- _EXERCISE PROMPT_
In the listing beneath this line, copy exactly the lines starting with the one containing "You are a GUI" and going on through the one containing "Производство (52, 1632)".

- _EXCERPTED DATA_
★ ★ ★
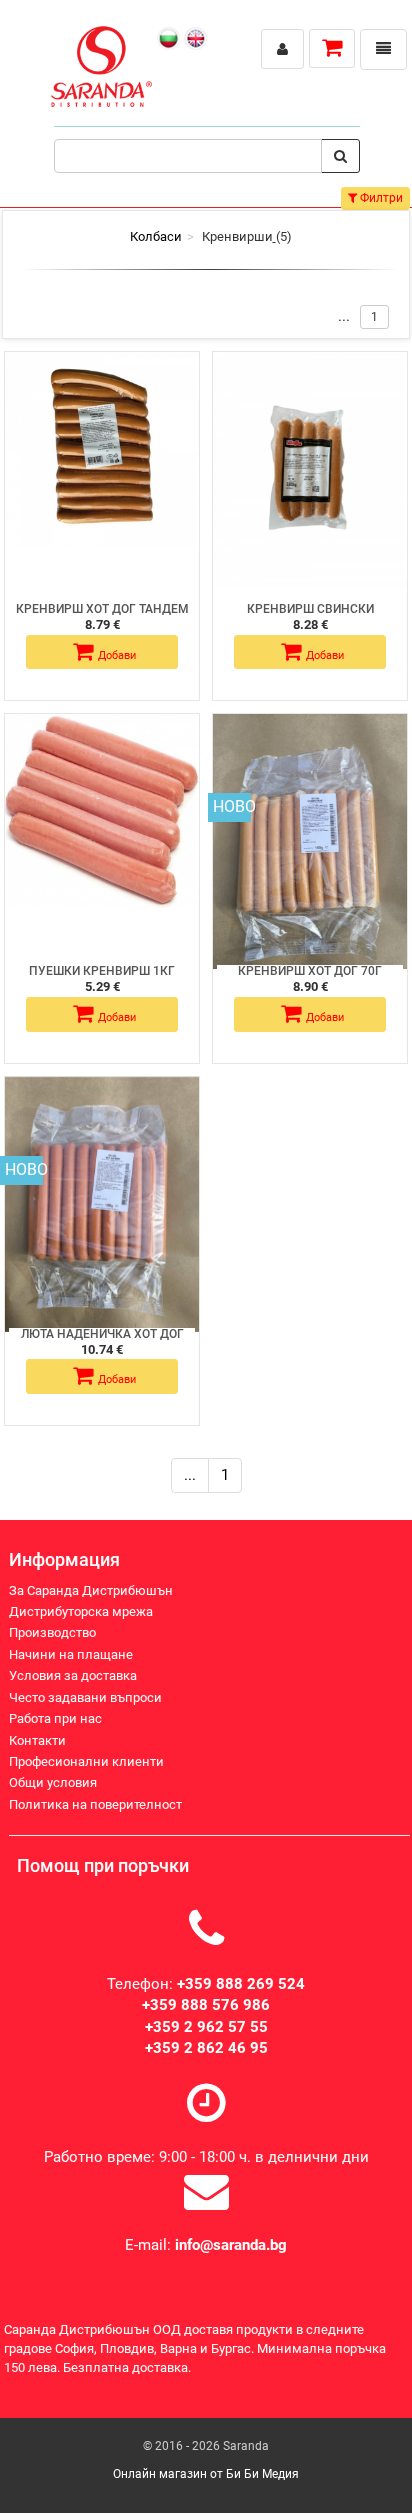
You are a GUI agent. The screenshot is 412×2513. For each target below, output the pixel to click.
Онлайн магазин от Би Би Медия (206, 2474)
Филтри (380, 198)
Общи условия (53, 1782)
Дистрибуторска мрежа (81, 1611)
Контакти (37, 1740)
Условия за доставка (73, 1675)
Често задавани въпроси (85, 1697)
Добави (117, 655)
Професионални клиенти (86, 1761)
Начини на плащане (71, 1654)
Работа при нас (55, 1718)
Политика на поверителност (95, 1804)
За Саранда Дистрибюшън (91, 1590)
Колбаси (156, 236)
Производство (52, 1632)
★ ★ ★
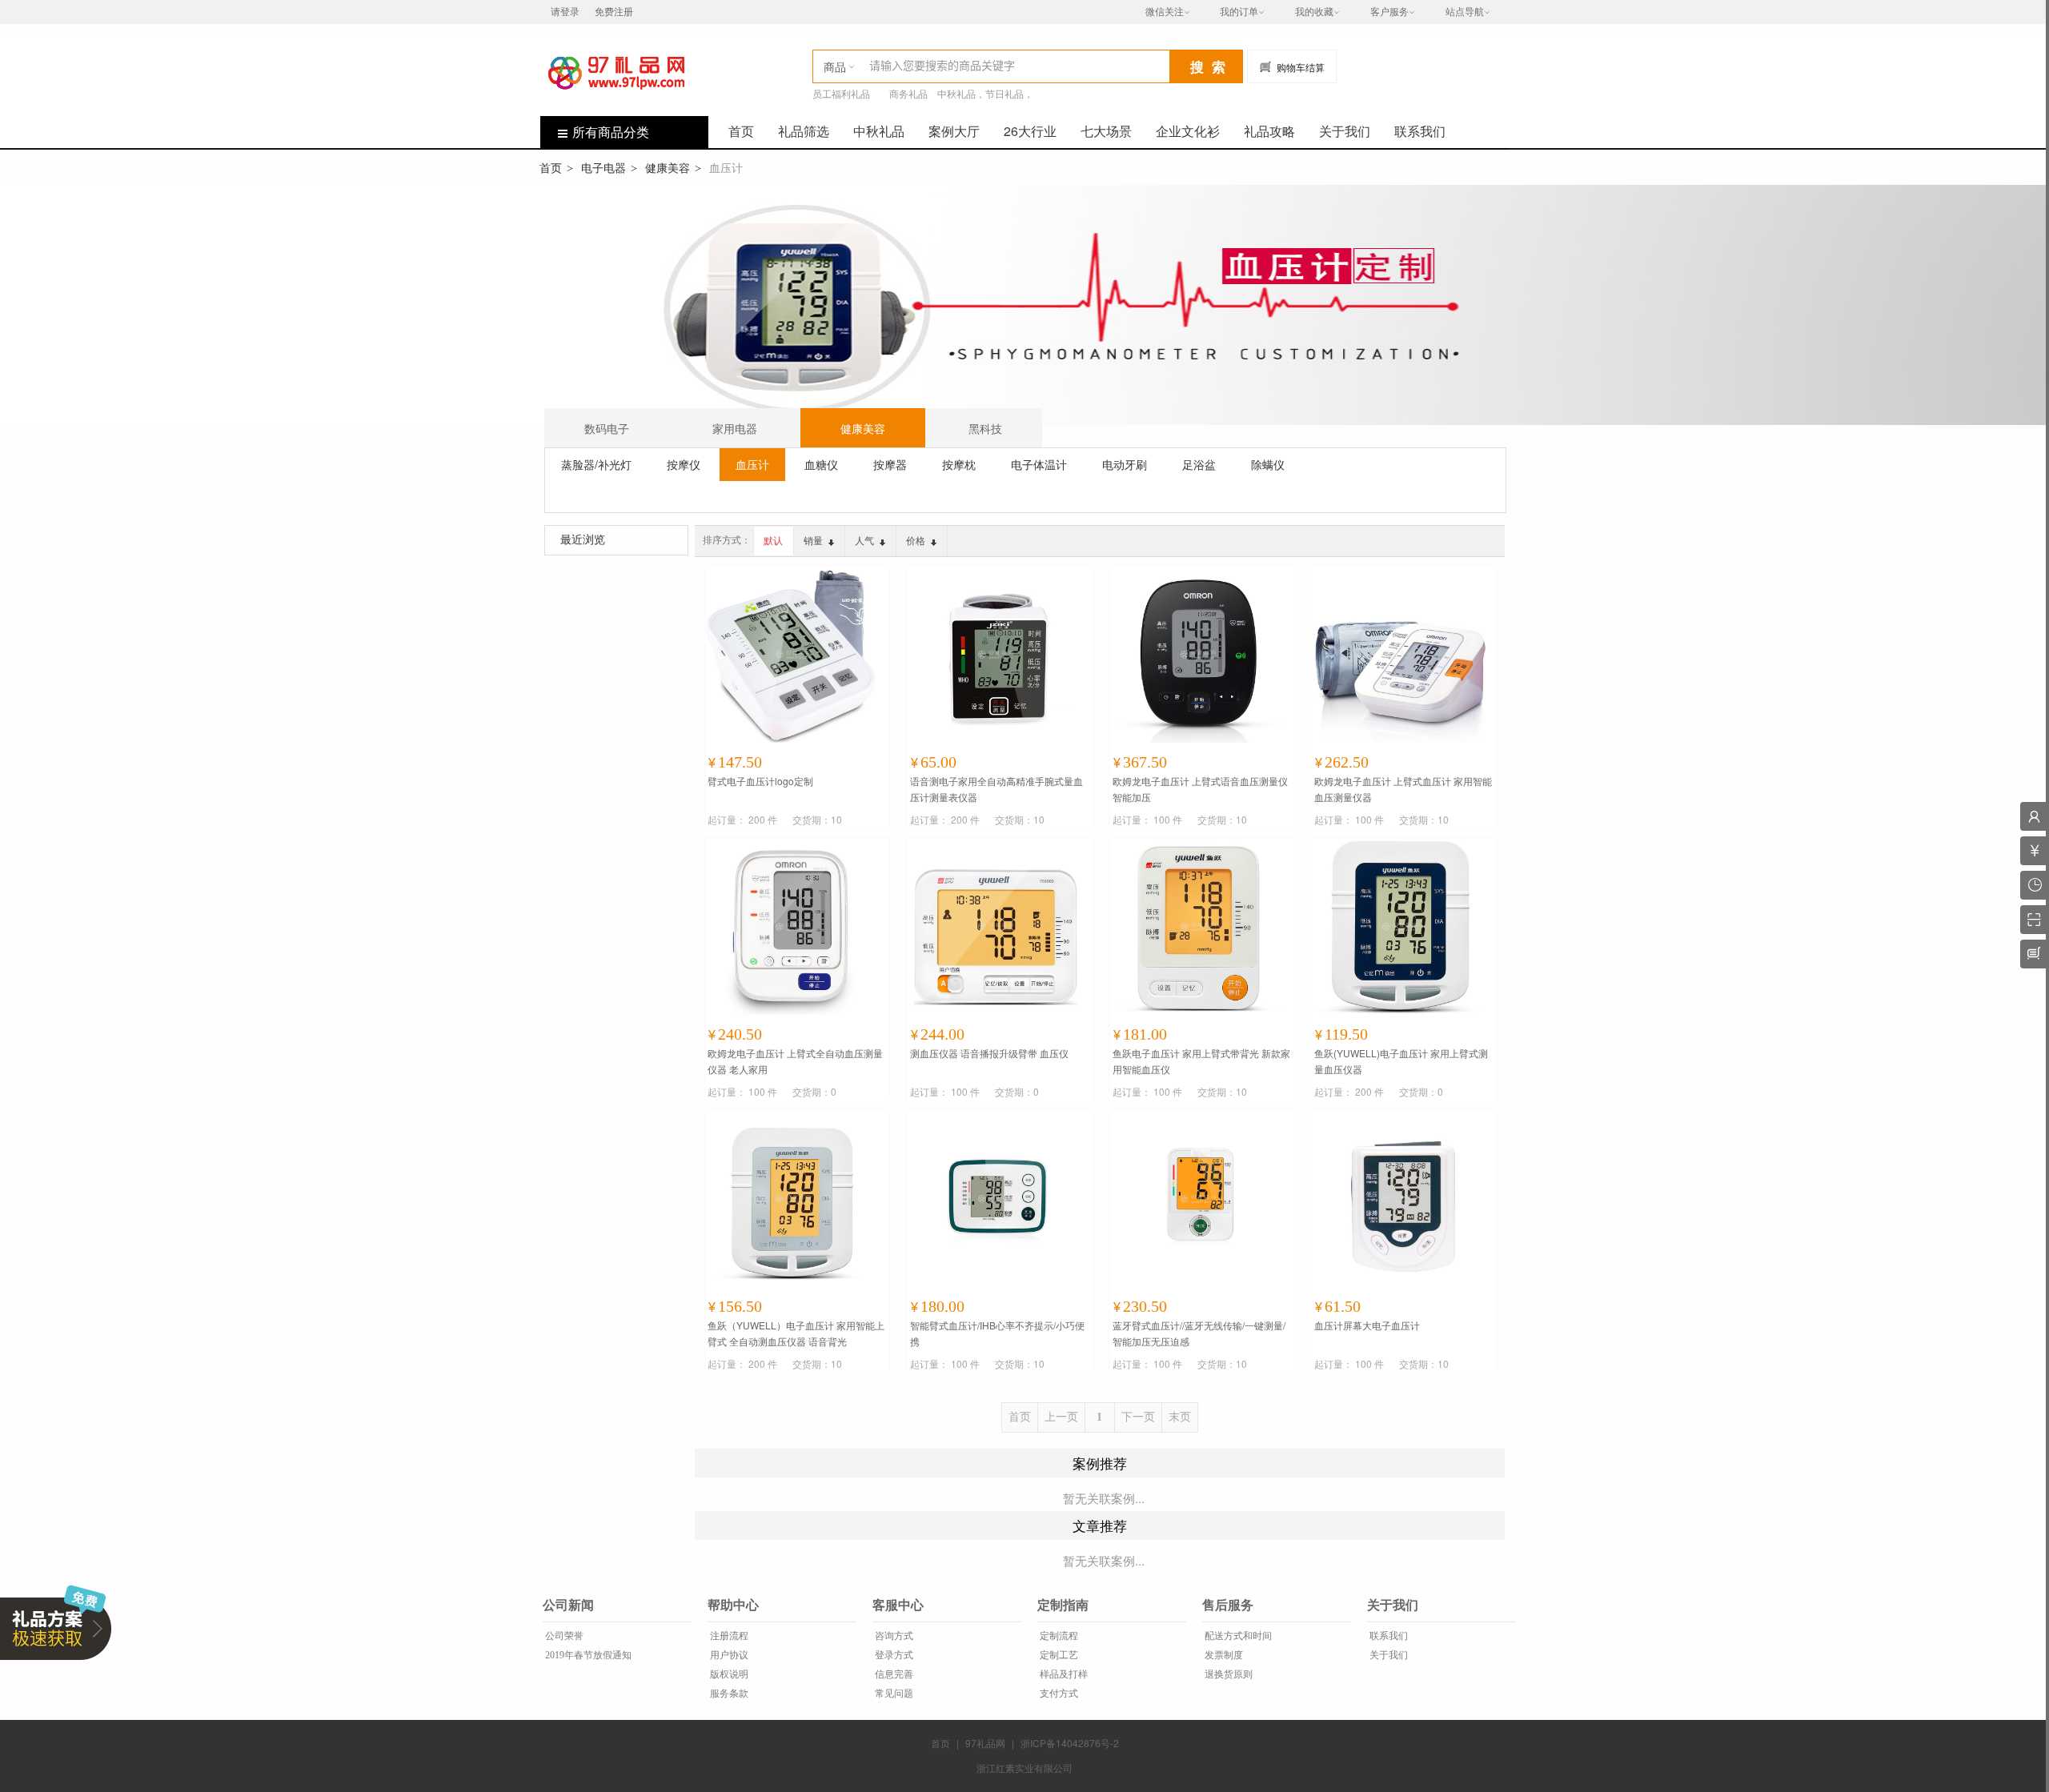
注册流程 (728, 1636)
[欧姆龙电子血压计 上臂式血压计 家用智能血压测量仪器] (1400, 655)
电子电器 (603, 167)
★ ★ ★
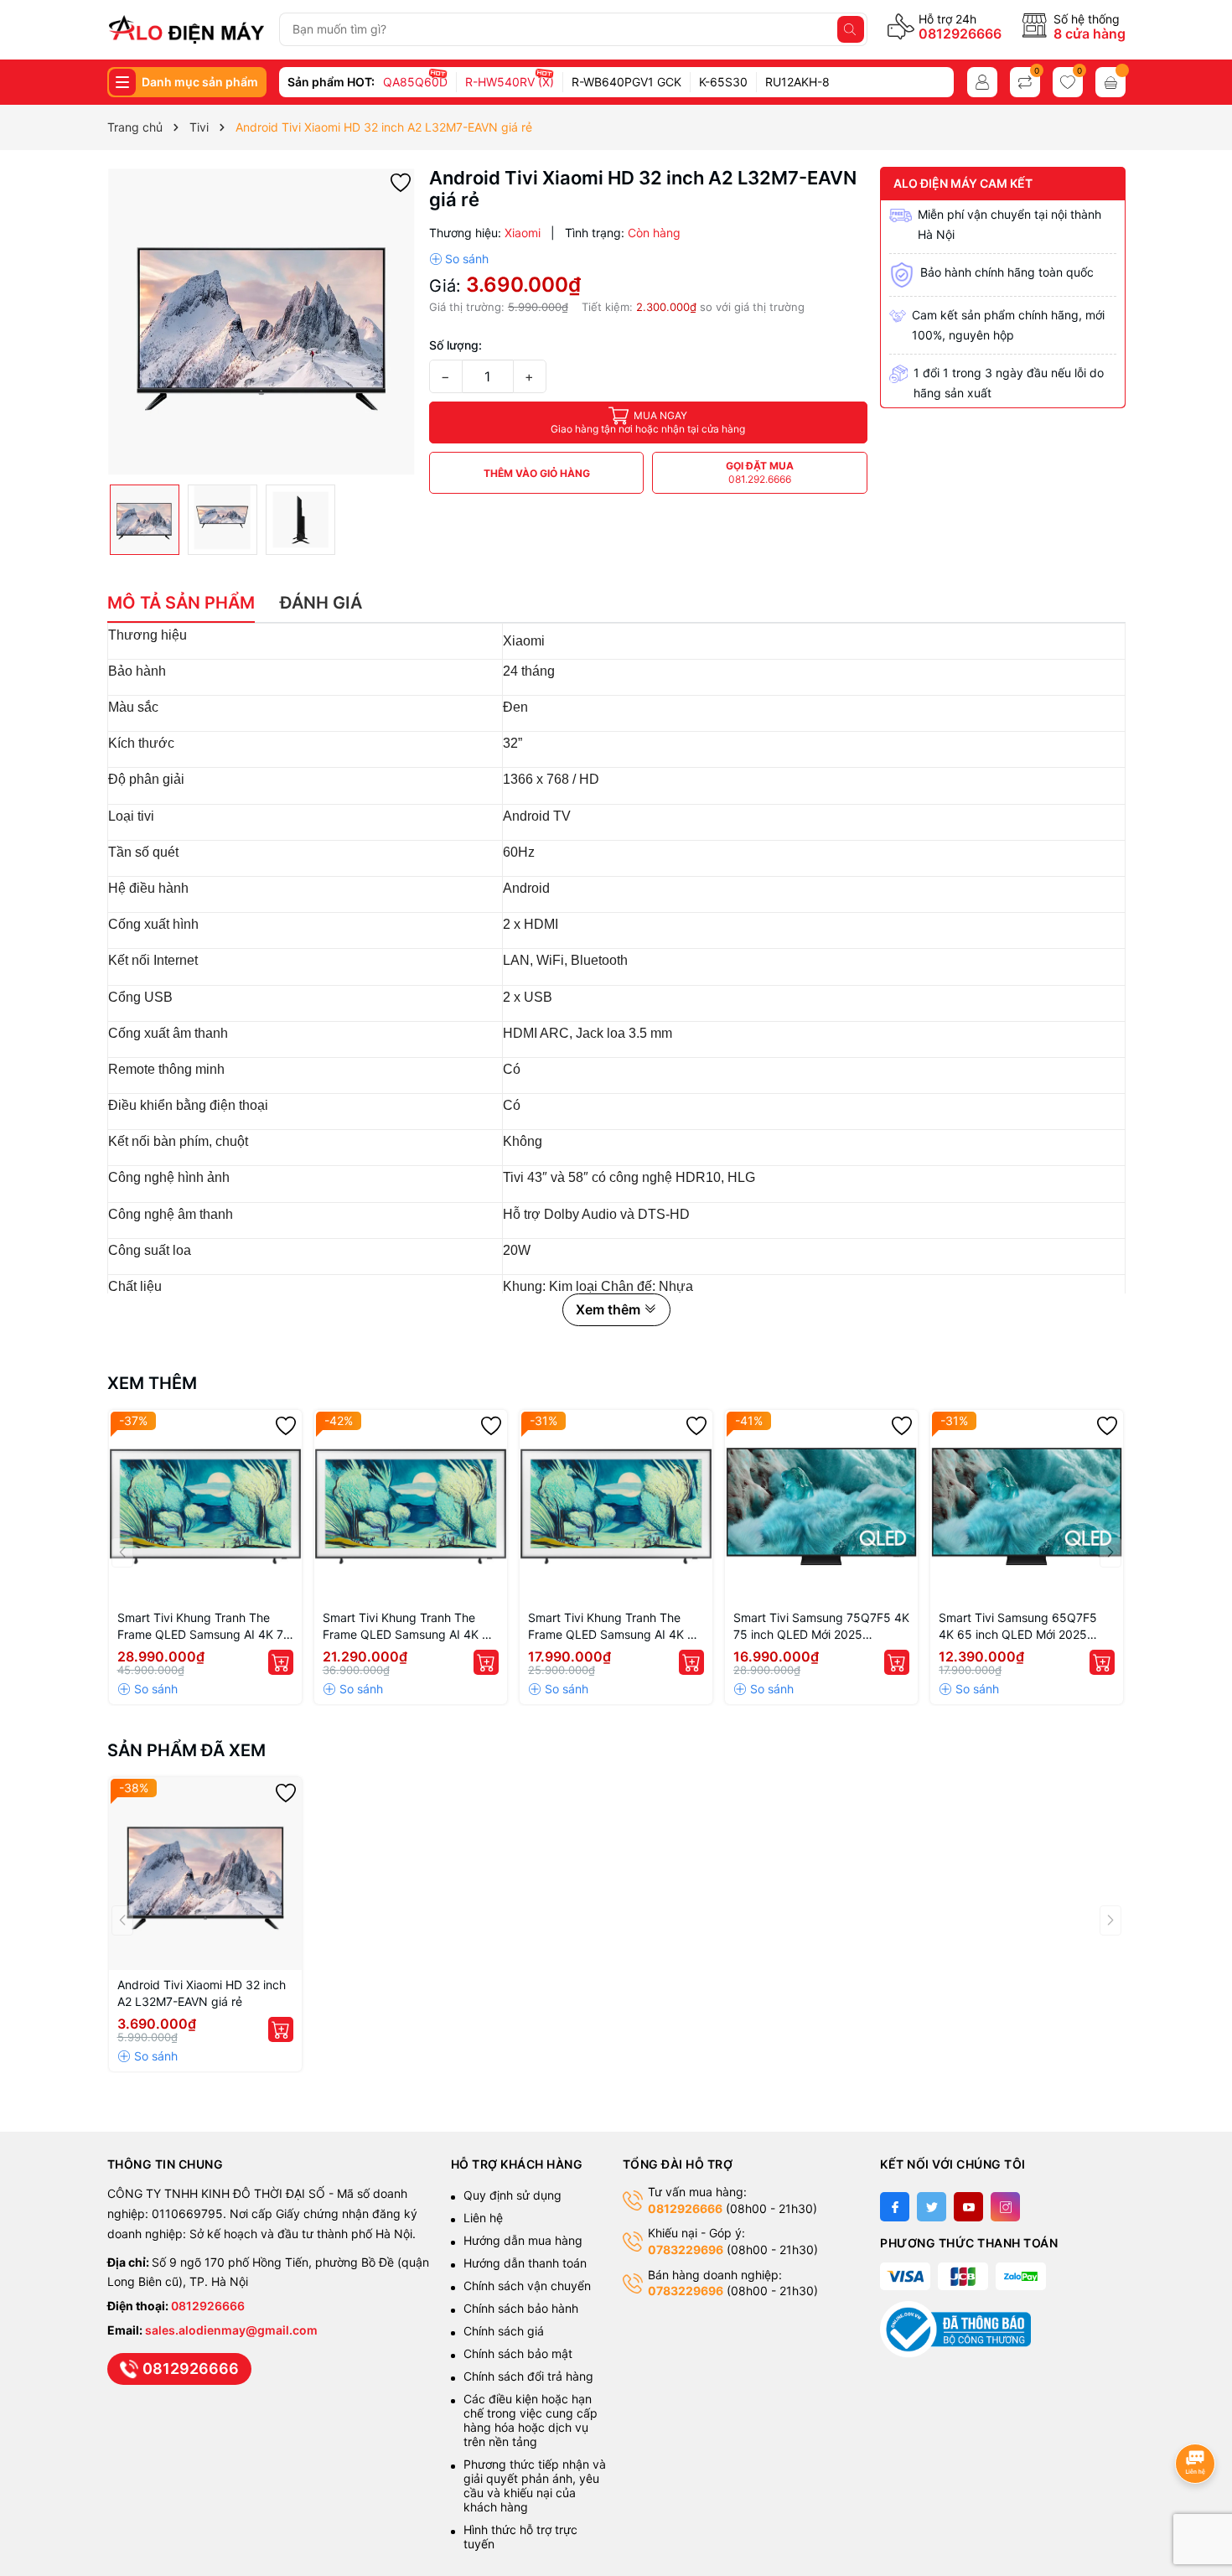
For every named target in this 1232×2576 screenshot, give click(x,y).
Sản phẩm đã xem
★ ★ ★
- _TASK SOLUTION_
You are a GUI agent. The screenshot is 412×2513. For each target below, output the pixel to click.
Онлайн магазин от Би Би Медия (206, 2474)
Филтри (380, 198)
Общи условия (53, 1782)
Дистрибуторска мрежа (81, 1611)
Контакти (37, 1740)
Условия за доставка (73, 1675)
Често задавани въпроси (85, 1697)
Добави (117, 655)
Професионални клиенти (86, 1761)
Начини на плащане (71, 1654)
Работа при нас (55, 1718)
Политика на поверителност (95, 1804)
За Саранда Дистрибюшън (91, 1590)
Колбаси (156, 236)
Производство (52, 1632)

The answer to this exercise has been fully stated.